Big Banks Increase Cybersecurity Investment to Stop Data Breaches

 

FinanceA recent article in Forbes Magazine reports that big banks including Bank of America and J.P. Morgan Chase are pulling out all the stops when it comes to their cybersecurity budgets. According to the article, B of A CEO Brian Moynihan has declared that cybersecurity is the only area of his company that has no budget constraints whatsoever. Another financial giant, J. P, Morgan reportedly doubled its budget in 2015 from $250 million to $500 million.

The increased investment in cybersecurity should come as no surprise. As Infosecurity Magazine reported last year, the financial services industry is 300 times more likely to be the target of a data breach than any other sector. In another study, insurance company Lloyds of London found that cyber-attacks can cost organizations as much as $400 billion a year.

Putting more focus and dollars into data security is a wise move. However, increasing security posture depends as much on what you invest in, as it does on how much you spend. Like all industries, financial services is facing an increasing number of threat vectors and security challenges, including dependence on cloud-enabled services, an explosion of mobile devices in the workplace, and BYOD, to name a few. These vulnerabilities are being exploited by increasingly sophisticated and connected criminal hacker syndicates and nation-state attacks bent on thwarting whatever security solutions are put in their way. One only has to survey the high profile data breaches in 2015 to realize that throwing more money at blocking threats from gaining entry won’t necessarily solve the problem.

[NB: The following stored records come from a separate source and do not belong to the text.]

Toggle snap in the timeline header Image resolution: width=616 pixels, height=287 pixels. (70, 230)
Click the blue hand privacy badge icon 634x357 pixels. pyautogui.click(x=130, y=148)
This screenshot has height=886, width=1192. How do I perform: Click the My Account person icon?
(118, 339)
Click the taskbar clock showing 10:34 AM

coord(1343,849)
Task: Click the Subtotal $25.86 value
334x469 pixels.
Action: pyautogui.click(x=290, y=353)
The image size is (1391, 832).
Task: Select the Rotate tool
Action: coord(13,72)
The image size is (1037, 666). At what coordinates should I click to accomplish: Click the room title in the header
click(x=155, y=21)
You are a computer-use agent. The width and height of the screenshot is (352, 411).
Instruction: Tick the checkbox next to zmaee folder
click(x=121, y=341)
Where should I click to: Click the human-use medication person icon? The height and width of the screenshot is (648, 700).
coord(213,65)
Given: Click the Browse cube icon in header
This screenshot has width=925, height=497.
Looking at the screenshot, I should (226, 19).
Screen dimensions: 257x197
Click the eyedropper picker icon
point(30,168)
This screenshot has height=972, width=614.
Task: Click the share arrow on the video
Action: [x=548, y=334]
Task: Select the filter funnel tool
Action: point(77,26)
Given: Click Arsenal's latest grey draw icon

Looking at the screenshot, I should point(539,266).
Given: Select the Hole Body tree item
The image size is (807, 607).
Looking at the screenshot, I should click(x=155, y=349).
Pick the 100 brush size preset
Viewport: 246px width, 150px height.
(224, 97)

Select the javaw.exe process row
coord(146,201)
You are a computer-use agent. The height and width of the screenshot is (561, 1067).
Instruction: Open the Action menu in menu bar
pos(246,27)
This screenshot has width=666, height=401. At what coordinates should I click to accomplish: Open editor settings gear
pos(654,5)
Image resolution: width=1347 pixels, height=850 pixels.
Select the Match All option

The answer is not to abandon critical preventive measures such as AV/heuristic indexes, sandboxing and IPS. These are important technologies that have a place in a sound cybersecurity strategy. But organizations need to consider adding technology that can protect the network after the evasive malware bypasses security, but before they have to call in the disaster recovery team to assess their losses. One way to accomplish this is to add traffic anomaly detection. This is technology that continuously monitors all outbound network traffic to detect anomalous behavior and contain suspicious data transfers before an active infection is discovered. Such technology can augment preventive measures like sandboxing, but it requires that banks and other organizations first accept that no security tools exists that can stop 100% of malware. Even with unlimited budgets, stronger cybersecurity readiness can’t begin without that acceptance.